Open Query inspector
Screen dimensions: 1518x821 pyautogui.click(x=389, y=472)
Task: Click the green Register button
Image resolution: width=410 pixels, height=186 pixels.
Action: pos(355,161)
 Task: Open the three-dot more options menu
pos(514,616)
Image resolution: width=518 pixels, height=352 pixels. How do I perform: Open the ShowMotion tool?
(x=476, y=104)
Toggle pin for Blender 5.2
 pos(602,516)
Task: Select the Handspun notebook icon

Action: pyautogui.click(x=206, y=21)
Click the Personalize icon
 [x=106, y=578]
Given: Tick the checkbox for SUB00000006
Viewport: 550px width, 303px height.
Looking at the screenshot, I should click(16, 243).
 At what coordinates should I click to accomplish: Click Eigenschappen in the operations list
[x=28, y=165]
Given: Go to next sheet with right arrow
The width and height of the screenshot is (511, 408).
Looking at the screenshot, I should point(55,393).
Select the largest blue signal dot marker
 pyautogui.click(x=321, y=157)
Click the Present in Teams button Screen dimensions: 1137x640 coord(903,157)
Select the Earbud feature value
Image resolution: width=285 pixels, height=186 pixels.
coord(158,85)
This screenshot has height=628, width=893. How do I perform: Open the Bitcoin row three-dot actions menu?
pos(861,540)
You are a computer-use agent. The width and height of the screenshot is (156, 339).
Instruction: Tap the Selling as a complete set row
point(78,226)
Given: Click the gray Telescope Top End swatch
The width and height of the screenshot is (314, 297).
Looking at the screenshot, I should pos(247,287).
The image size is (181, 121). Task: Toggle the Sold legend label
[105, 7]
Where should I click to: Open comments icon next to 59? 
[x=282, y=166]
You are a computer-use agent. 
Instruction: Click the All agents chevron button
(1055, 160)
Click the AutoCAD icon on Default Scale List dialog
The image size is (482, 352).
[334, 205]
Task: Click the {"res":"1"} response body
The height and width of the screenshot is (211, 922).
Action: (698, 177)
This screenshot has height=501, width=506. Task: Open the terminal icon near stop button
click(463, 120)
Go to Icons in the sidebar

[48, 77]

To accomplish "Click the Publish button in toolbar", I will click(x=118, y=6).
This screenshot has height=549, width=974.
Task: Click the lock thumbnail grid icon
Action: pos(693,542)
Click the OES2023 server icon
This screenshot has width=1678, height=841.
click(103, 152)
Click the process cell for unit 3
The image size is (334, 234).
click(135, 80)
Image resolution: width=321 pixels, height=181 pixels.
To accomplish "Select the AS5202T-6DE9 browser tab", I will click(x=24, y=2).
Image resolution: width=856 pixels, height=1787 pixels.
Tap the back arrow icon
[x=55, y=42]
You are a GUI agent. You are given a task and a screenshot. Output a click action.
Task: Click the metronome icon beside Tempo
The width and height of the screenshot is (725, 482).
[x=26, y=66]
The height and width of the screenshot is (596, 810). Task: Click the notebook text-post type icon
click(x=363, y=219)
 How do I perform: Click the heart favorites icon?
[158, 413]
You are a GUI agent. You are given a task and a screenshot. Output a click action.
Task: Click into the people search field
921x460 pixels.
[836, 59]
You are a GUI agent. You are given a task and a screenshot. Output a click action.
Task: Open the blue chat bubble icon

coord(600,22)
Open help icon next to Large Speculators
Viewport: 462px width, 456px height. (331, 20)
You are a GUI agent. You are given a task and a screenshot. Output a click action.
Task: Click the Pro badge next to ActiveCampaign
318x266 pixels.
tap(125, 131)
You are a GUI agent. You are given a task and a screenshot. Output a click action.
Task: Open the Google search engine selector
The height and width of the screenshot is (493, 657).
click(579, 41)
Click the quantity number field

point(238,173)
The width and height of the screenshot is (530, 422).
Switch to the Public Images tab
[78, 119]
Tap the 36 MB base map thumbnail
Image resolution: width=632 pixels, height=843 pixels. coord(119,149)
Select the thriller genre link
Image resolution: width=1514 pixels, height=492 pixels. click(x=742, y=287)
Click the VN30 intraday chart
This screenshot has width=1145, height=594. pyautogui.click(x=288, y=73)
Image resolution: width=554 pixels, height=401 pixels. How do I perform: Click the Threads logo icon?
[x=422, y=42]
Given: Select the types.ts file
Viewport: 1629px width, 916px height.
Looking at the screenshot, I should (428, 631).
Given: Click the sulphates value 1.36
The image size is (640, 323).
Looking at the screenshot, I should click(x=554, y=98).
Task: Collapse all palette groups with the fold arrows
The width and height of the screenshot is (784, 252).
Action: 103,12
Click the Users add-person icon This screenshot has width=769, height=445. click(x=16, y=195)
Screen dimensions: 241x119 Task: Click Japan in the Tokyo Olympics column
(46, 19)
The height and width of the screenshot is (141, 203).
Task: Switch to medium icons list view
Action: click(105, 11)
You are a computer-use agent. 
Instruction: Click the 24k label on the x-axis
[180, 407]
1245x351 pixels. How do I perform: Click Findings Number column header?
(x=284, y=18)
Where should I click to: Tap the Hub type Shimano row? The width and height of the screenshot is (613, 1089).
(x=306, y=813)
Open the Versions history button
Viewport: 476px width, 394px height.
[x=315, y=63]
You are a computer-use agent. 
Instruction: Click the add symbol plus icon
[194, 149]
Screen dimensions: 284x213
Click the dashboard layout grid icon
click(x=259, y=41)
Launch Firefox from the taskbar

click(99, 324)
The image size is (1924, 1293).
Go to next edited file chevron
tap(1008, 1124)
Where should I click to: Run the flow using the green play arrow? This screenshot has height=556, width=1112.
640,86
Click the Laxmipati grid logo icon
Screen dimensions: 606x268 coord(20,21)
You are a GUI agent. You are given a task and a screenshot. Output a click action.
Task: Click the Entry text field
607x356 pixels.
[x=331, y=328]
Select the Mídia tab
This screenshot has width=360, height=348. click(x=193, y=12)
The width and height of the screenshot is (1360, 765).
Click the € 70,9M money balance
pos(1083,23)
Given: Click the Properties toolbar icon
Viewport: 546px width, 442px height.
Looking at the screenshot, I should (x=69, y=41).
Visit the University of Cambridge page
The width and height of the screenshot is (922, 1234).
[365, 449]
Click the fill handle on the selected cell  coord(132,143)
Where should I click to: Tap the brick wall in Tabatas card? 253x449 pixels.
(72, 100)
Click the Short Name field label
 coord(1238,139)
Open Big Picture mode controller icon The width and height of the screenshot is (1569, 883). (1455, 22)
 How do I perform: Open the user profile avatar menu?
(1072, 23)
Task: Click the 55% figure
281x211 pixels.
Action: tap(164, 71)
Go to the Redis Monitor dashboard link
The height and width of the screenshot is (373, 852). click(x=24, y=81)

☆ ☆ ☆ ☆

## The exercise
Lay out as a JSON list of strings, one per line and with blank lines left out, the lines of the items starting with the line containing "Click the Short Name field label" and going on through the end of the items.

## Output below
[
  "Click the Short Name field label",
  " coord(1238,139)",
  "Open Big Picture mode controller icon The width and height of the screenshot is (1569, 883). (1455, 22)",
  " How do I perform: Open the user profile avatar menu?",
  "(1072, 23)",
  "Task: Click the 55% figure",
  "281x211 pixels.",
  "Action: tap(164, 71)",
  "Go to the Redis Monitor dashboard link",
  "The height and width of the screenshot is (373, 852). click(x=24, y=81)"
]